What Is fail safe circuit

Hi Friends
I read and listen about failsafe techniques in many plc's documents.I want to clear my point with a simple example. can any one help me?
Some times the developer said that we use XIO or XIC for wiring check if the cable broken then the system tripped how this possible?
thanks

failsafe to me is a system with reduncancies take for example ESD's emergency stop circuits. one components are not electro mechanical but rather solid state. two their are redundant circuits class 1 e stop only uses one contact per safety switch however class 3 uses minimum two NC in each switch to a rated fail safe safety relay this in turn goes to a rated fail safe safety PLC. This way if one contact were to fuse the other contact detects the correct condition. Some contacters are designed that if one contact were to fuse the other cntact will signal the correct condition and attempt to break the weld. In the example above I would imagine they are talking abbout mult contact usage per switch. Most safety switches come equipped with two NC and one NO contact multi using these contacts at all points makes it far more difficult for lazy electricians to defeat most times its more practical to replace the switch rather than jumpering it out.

jcp - Failsafe pretty much means designing things to fail in a safe manner as opposed to them failing in a dangerous manner.

For example, say you have a sensor at the end of a pallet conveyor. When it detects a pallet at the end of the conveyor it stops the conveyor until the next system removes the pallet. If the conveyor were to continue running, the pallet could topple over, hurt people, and damage product or equipment.

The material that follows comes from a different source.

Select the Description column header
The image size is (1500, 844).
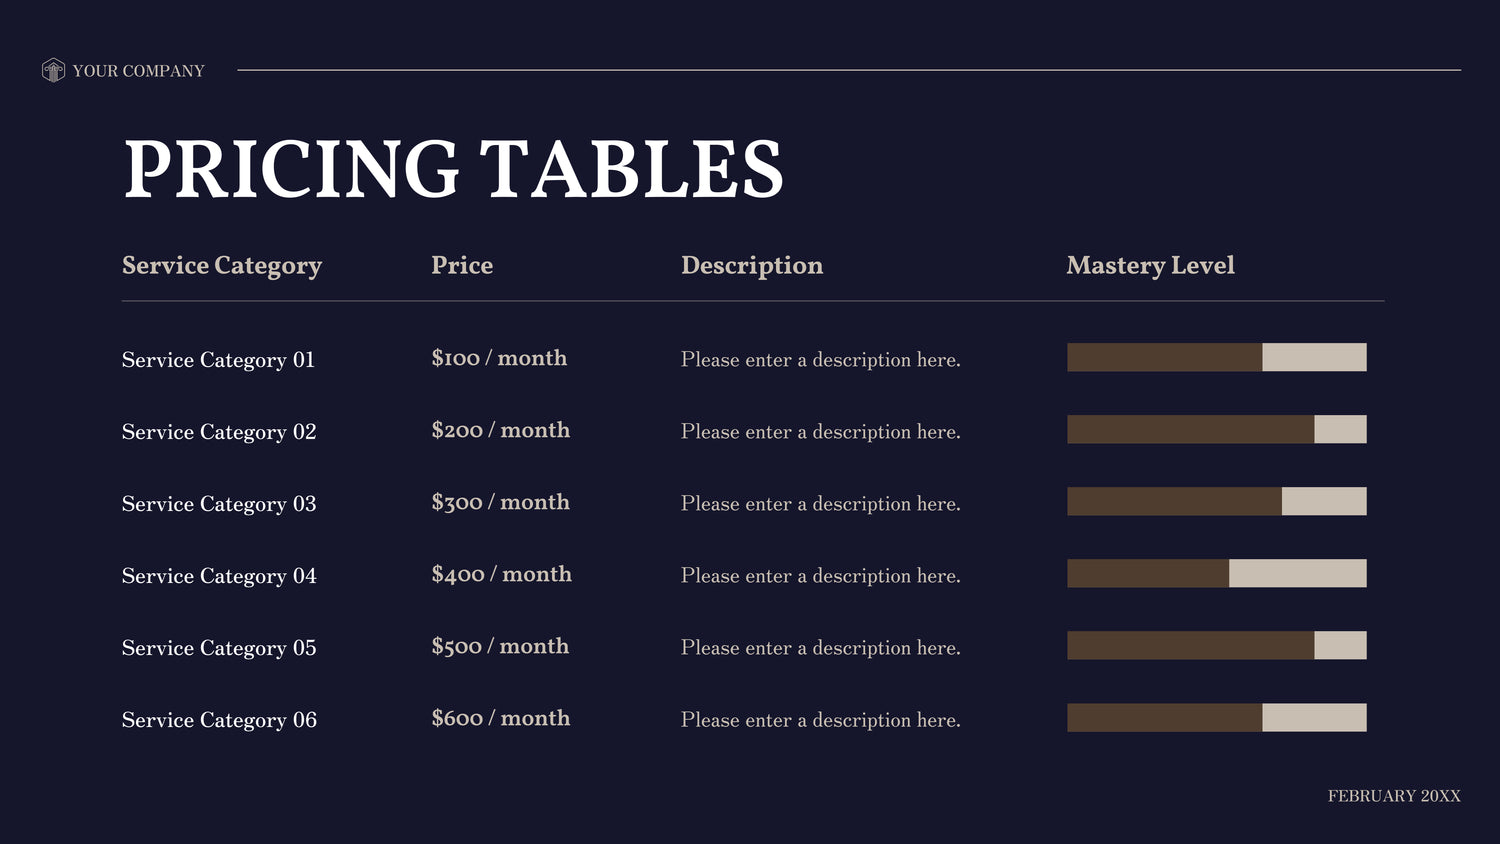(752, 265)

For this example we'll say that the sensor is a retro-reflective photo-electric sensor.

In this scenario, we want to design the system so that if the sensor fails for whatever reason (cable gets cut, sensor gets knocked out of line, reflector gets broken, etc.) that the conveyor will stop.

An easy method for this is to use a normally closed output on the sensor. So when a pallet is detected the circuit opens. This also means that if the cable gets cut or the sensor gets knocked out of line, the circuit will open. If the sensor circuit opens for whatever reason, we will stop the conveyor.

This way, we have designed this system to fail in a safe manner. If anything goes wrong with this sensor, the conveyor will go into it's stopped state.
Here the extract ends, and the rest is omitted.